Well, they do help you sometimes. But it is funny to find a certain pattern in that. Most of the time, you'll find them helping you only when the sergeants are around. Then I wonder, could this be coincidental? Maybe. After all, your sergeants are the ones that will give opinions to the PC as to whether you would be able to make it to OCS. Officers need to be kind and caring I guess? So you have to SHOW to the sergeants you are kind and caring.
I don't blame them, because I find myself starkingly similar to these people. One can never realise this until he or she brings himself or herself out of their own prespective. It is easy to look at others and find their faults. But it is not easy to do the same for yourself. It is easy to set standards for other people, but it is not easy to follow that same standard you set for others. Sometimes, I feel so ashamed when I realised that I help people not out of the heart of loving and caring for them but because I want to make myself presentable on their peer appraisal list. I find it disgusting when I know that I can go an extra mile for my poor tired friend there but I simply choose to ignore him. I myself am a strong opposer to hypocriticism. Yet, time and time again I find myself commiting the same mistake I do not approve. I am stuck in this irony, just like how Adam was in a dilema when Eve offered him the forbidden fruit.
All I know is that we humans are so self centred. Everything we do, there is bound to be a hidden agenda. An agenda that suits our thinking and our wants. We need to overcome this barrier. Come to think of it, much of the conflicts and sufferings we have stem from the simple, undesirable nature of selfishness.
If there is one that I would pray for, it would be to get back to the path of light, to God's own loving arms. Too many times I have disappointed Him, too many times I have hurt Him. I don't want to cheapen His grace, to trample on His mercy. As I head back to camp, I am determined to change this horrible side of me. I don't want to be just anyone. I want to be someone, someone that glorify His name to the fullest. Grant me the strength LORD...
I am back from my 6 days field camp in tekong. It has been my first field camp ever and I must say it is really an unforgettable experience. It was probably one of the worst 6 days of my life so far. And guess what, BMT field camp is supposed to be the easiest of all field camps in your army life. Nice... Can't tell you all much because SAF don't allow.
The first day was the worst of all. Carry a load of nonsense and march for a long dist. I had abrasion like crazy and it lasted for like almost 3 days. For 3 days I was walking like a penguin. The first three days I was sleeping in my Bahsha and it was bad. I didn't do my Bahsha properly as it was kind of saggy and the whole night I was like kissing the tent roof sheet. The ground was super uneven and that gave me tons of backache.
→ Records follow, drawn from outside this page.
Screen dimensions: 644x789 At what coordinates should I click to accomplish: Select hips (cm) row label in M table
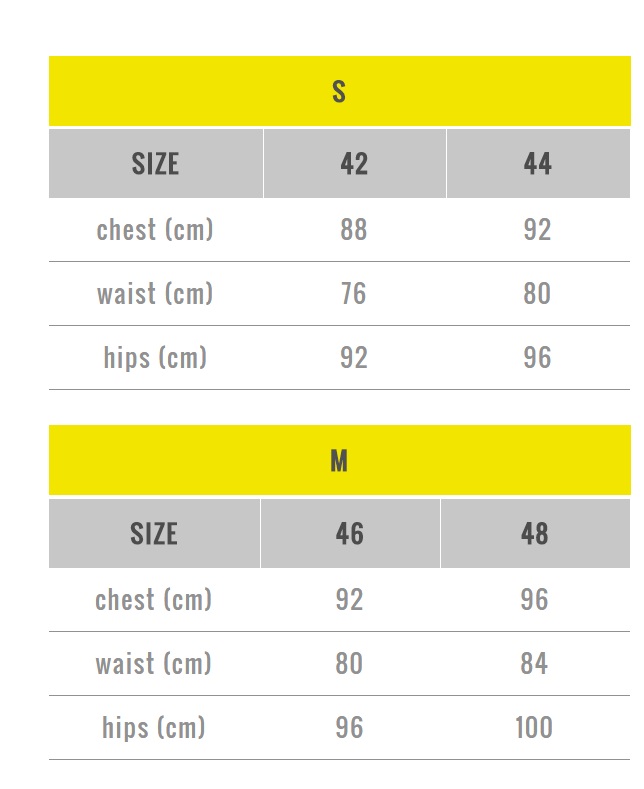(x=154, y=728)
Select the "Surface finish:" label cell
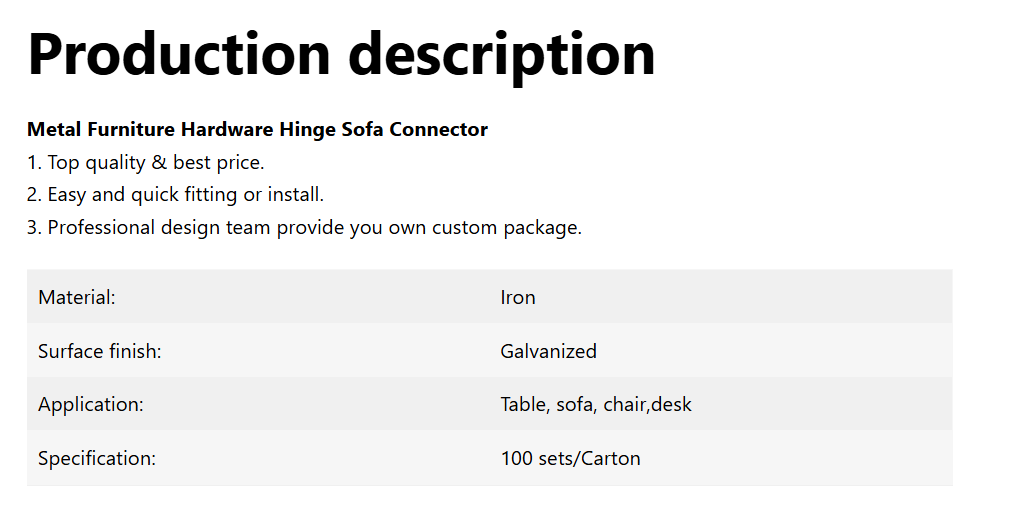The image size is (1017, 516). point(100,351)
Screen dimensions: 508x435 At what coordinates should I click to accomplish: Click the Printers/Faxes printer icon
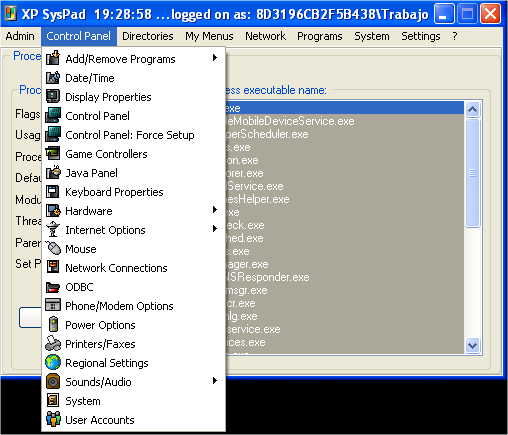53,344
The next 2 days we had to dig something call the 'grave'. Yah, I had to dig my own grave and sleep in it. I must confess, I did a good job for this one and I had a really comfy sleep in the night. We just slept in the open grave and look up into the beautiful night sky. I slept so well that I snored like mad. It was kind of funny. My section mates thought there was a wild boar nearby then they were frightened. When they realised it was me, they laugh until they can't sleep. Even my sergeant couldn't take it. He said," I feel like punching you and stuffing socks into your mouth. You this kind of people cannot go on mission. Sure give enemy our position one." We are supposed to be tactical, meaning no noise and light at night. Apparently I failed for the first one. haha... So much for being the wild boar, that was funny...
The last few days I had very bad rashes. Man, not bathing for 6 days is horrible. We had camou cream on for 24 hrs and the feeling is horrible when you sweat.We also did some drills that are quite fun I have to say.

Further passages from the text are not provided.